# Transmission fluid drain/fill question



## Shawn855 (May 25, 2016)

I went ahead and followed the proper procedures for a drain and fill but my question is when you're in the final step, after getting the transmission to the recommended temp, and then park the car, let it idle, and unscrew the level indicator plug: When do you know to put the plug back in and call it a day? When it completely stops dripping? Or when it's still dripping. I've seen a few discussions saying to top it off until it comes out from the level plug, then when its only dripping put the plug back in. But then i saw others that said to wait for it to stop dripping but when i was waiting for it to stop dripping....it just continued. There was always a tiny little drip coming out of it. 

Any idea?


----------



## Thebigzeus (Dec 2, 2018)

No need to wait for it to stop dripping, a slight line or drip down the side is just fine and close enough.


----------



## Shawn855 (May 25, 2016)

Hrmm okay thanks. I still don't think I'm at the correct level. I followed all the steps precisely except for knowing the exact temp of my transmission when checking it a final time (my OBD2 scanner doesn't read trans temp) so i instead took it for a nice long ride, and then checked it. But since changing the fluid, when the car is cold and i leave my house, the car jerks in first gear. Best way to describe it is when driving a manual, and you let go of the clutch too quickly and it jerks. Same exact thing. Only happens when cold in the morning, and if i'm on a hill at a stop light, then take off, it jerks while in first gear. Rest of the gears shift fine.

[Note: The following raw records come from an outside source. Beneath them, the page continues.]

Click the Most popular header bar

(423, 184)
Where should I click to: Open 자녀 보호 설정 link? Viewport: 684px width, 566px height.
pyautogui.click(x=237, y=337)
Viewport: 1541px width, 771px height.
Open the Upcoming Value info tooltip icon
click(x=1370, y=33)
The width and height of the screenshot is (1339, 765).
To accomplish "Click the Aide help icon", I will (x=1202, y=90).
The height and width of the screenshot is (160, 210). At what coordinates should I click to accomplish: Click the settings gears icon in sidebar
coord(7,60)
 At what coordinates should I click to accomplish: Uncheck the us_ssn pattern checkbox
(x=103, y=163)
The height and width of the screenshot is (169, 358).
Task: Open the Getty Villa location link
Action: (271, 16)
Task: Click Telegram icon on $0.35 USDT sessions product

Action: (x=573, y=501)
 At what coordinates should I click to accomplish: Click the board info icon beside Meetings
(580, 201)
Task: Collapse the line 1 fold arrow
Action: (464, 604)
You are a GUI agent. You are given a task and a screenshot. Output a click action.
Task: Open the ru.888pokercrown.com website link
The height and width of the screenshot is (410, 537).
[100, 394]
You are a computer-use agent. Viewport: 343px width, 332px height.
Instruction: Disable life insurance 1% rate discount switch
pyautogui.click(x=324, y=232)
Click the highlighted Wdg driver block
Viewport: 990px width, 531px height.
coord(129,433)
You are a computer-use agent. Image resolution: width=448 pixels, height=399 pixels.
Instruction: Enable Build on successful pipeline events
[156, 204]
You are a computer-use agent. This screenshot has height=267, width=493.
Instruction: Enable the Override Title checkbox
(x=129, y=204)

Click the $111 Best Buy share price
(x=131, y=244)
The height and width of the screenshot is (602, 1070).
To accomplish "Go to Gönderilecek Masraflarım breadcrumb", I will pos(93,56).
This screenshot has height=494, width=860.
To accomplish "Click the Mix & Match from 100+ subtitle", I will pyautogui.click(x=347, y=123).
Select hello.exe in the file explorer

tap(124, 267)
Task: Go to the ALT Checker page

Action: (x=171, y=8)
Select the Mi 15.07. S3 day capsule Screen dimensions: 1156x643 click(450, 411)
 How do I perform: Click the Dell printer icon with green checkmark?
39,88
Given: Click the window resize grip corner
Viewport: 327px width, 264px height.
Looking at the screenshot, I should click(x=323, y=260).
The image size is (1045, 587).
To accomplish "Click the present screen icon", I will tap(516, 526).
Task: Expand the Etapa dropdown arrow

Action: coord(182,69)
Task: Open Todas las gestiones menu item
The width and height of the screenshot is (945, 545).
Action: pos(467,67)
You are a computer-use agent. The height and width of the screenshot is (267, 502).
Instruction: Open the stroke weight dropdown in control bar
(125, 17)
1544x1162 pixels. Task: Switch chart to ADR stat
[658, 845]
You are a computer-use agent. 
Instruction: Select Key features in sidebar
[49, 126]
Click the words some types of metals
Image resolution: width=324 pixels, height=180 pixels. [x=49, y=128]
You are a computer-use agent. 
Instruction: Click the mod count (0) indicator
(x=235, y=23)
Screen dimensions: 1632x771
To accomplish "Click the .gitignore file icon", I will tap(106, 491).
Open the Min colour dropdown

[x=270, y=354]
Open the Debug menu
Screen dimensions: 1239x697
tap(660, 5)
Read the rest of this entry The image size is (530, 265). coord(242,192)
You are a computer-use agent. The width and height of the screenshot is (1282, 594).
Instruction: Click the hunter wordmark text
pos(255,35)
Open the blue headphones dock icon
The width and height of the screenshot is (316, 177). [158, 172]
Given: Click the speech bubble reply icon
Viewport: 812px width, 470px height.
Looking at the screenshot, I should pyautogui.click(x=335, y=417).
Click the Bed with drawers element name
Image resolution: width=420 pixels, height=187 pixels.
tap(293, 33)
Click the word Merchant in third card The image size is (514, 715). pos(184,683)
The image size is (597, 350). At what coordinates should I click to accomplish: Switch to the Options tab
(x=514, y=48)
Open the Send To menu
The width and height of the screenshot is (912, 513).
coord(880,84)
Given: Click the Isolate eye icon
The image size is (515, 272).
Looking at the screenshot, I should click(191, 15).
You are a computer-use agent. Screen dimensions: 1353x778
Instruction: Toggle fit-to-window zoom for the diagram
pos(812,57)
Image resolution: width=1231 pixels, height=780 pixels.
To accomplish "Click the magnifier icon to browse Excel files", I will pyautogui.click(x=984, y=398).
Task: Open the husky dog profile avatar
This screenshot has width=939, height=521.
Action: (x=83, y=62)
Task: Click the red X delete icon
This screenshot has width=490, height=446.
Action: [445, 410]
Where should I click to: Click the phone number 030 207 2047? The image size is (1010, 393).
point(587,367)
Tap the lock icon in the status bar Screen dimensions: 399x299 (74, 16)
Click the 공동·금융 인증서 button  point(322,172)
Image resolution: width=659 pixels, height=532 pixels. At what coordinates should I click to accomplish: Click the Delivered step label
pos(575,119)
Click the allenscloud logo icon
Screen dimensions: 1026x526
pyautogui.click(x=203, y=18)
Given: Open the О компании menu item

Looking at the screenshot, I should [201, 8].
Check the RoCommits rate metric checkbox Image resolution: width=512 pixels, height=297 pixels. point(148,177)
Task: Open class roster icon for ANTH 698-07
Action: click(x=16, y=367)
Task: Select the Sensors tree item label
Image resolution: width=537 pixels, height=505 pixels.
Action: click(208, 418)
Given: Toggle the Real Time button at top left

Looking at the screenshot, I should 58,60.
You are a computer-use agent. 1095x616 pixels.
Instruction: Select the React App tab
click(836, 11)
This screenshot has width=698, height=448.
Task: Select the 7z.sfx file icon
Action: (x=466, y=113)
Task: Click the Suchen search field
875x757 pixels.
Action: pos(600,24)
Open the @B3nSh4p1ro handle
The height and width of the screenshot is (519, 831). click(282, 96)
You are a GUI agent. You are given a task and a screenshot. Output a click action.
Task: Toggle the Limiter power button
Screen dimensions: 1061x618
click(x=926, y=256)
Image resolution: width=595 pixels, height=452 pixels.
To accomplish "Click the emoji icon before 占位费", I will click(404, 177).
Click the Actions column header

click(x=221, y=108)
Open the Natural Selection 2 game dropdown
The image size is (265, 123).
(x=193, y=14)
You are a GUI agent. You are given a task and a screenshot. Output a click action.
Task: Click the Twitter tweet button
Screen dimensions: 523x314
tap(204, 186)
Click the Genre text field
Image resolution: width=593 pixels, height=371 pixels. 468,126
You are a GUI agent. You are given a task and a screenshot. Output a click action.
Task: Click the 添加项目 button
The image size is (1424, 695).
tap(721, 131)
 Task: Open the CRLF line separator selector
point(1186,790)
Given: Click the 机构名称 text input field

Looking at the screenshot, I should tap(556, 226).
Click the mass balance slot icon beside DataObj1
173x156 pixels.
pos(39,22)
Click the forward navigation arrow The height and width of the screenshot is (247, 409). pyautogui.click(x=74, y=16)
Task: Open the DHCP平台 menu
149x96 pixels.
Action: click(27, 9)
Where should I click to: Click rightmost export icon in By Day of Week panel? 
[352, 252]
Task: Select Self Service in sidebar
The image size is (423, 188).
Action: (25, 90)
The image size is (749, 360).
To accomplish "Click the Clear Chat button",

Because this happens in the morning after cold start,or when on a hill, this would point to my transmission being UNDER filled right?What do you guys think.


----------



## Shawn855 (May 25, 2016)

2016 cruze limited, 1.8l, 83,000kms btw.


----------



## Shawn855 (May 25, 2016)

I'm wondering if this is why: "One interesting note affects newer vehicles equipped with adaptive transmissions. These units “learn” your driving habits and the characteristics of the fluid to adjust shifts accordingly. As the fluid loses its frictional properties, the computer compensates and adjusts transmission performance.* If you’ve recently changed your fluid,* the computer may still operate as if old fluid is installed, causing poor shift quality. In these cases, keep driving and eventually the computer will “relearn” your driving habits and the behavior of the new fluid and adjust accordingly".


----------